→ **Problem requirements**
Transcribe every one of the following records, reproducing each line without any change.

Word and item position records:

** Begin **

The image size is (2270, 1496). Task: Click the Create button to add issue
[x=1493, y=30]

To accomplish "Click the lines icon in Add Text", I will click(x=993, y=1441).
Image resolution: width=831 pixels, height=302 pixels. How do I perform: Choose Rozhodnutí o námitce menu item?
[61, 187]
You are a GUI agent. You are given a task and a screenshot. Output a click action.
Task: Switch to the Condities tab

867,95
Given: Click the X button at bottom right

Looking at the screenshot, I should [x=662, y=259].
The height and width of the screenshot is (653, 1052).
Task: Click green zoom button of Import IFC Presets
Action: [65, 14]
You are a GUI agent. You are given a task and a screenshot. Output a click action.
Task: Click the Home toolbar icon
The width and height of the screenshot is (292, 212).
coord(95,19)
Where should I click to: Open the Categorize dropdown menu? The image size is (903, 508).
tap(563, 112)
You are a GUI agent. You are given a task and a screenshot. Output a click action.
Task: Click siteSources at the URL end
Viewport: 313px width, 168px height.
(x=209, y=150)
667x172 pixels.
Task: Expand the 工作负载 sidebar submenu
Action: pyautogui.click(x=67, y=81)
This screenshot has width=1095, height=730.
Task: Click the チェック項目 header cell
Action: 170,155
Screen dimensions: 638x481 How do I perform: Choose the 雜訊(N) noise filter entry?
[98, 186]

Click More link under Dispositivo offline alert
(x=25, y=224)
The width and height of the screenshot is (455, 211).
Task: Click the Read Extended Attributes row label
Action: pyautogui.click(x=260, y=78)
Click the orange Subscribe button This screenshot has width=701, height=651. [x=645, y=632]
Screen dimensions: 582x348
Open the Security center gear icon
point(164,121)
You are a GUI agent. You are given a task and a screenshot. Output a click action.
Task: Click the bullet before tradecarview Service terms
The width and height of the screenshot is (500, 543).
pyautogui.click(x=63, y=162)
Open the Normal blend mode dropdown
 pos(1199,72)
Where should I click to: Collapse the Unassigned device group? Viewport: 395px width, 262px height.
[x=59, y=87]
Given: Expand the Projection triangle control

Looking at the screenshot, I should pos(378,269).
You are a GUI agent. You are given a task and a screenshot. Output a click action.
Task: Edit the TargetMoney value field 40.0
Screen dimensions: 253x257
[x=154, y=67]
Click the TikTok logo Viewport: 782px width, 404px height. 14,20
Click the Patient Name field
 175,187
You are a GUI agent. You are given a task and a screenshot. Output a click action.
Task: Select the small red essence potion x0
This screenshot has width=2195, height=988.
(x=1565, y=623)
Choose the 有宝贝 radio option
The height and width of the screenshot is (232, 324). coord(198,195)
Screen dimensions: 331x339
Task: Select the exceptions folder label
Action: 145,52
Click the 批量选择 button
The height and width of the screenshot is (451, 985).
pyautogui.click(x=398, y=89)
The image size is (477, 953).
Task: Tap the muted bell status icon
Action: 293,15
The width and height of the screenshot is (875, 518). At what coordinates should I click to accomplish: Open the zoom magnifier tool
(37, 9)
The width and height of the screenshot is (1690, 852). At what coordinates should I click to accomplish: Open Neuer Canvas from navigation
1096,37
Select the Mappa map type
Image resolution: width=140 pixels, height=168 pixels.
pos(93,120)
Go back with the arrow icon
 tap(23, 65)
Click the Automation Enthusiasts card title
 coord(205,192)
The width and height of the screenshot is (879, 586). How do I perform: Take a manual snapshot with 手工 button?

** End **

→ **Answer to this exercise**
The image size is (2270, 1496). Task: Click the Create button to add issue
[x=1493, y=30]

To accomplish "Click the lines icon in Add Text", I will click(x=993, y=1441).
Image resolution: width=831 pixels, height=302 pixels. How do I perform: Choose Rozhodnutí o námitce menu item?
[61, 187]
You are a GUI agent. You are given a task and a screenshot. Output a click action.
Task: Switch to the Condities tab

867,95
Given: Click the X button at bottom right

Looking at the screenshot, I should [x=662, y=259].
The height and width of the screenshot is (653, 1052).
Task: Click green zoom button of Import IFC Presets
Action: [65, 14]
You are a GUI agent. You are given a task and a screenshot. Output a click action.
Task: Click the Home toolbar icon
The width and height of the screenshot is (292, 212).
coord(95,19)
Where should I click to: Open the Categorize dropdown menu? The image size is (903, 508).
tap(563, 112)
You are a GUI agent. You are given a task and a screenshot. Output a click action.
Task: Click siteSources at the URL end
Viewport: 313px width, 168px height.
(x=209, y=150)
667x172 pixels.
Task: Expand the 工作负载 sidebar submenu
Action: pyautogui.click(x=67, y=81)
This screenshot has width=1095, height=730.
Task: Click the チェック項目 header cell
Action: 170,155
Screen dimensions: 638x481 How do I perform: Choose the 雜訊(N) noise filter entry?
[98, 186]

Click More link under Dispositivo offline alert
(x=25, y=224)
The width and height of the screenshot is (455, 211).
Task: Click the Read Extended Attributes row label
Action: pyautogui.click(x=260, y=78)
Click the orange Subscribe button This screenshot has width=701, height=651. [x=645, y=632]
Screen dimensions: 582x348
Open the Security center gear icon
point(164,121)
You are a GUI agent. You are given a task and a screenshot. Output a click action.
Task: Click the bullet before tradecarview Service terms
The width and height of the screenshot is (500, 543).
pyautogui.click(x=63, y=162)
Open the Normal blend mode dropdown
 pos(1199,72)
Where should I click to: Collapse the Unassigned device group? Viewport: 395px width, 262px height.
[x=59, y=87]
Given: Expand the Projection triangle control

Looking at the screenshot, I should pos(378,269).
You are a GUI agent. You are given a task and a screenshot. Output a click action.
Task: Edit the TargetMoney value field 40.0
Screen dimensions: 253x257
[x=154, y=67]
Click the TikTok logo Viewport: 782px width, 404px height. 14,20
Click the Patient Name field
 175,187
You are a GUI agent. You are given a task and a screenshot. Output a click action.
Task: Select the small red essence potion x0
This screenshot has width=2195, height=988.
(x=1565, y=623)
Choose the 有宝贝 radio option
The height and width of the screenshot is (232, 324). coord(198,195)
Screen dimensions: 331x339
Task: Select the exceptions folder label
Action: 145,52
Click the 批量选择 button
The height and width of the screenshot is (451, 985).
pyautogui.click(x=398, y=89)
The image size is (477, 953).
Task: Tap the muted bell status icon
Action: 293,15
The width and height of the screenshot is (875, 518). At what coordinates should I click to accomplish: Open the zoom magnifier tool
(37, 9)
The width and height of the screenshot is (1690, 852). At what coordinates should I click to accomplish: Open Neuer Canvas from navigation
1096,37
Select the Mappa map type
Image resolution: width=140 pixels, height=168 pixels.
pos(93,120)
Go back with the arrow icon
 tap(23, 65)
Click the Automation Enthusiasts card title
 coord(205,192)
The width and height of the screenshot is (879, 586). How do I perform: Take a manual snapshot with 手工 button?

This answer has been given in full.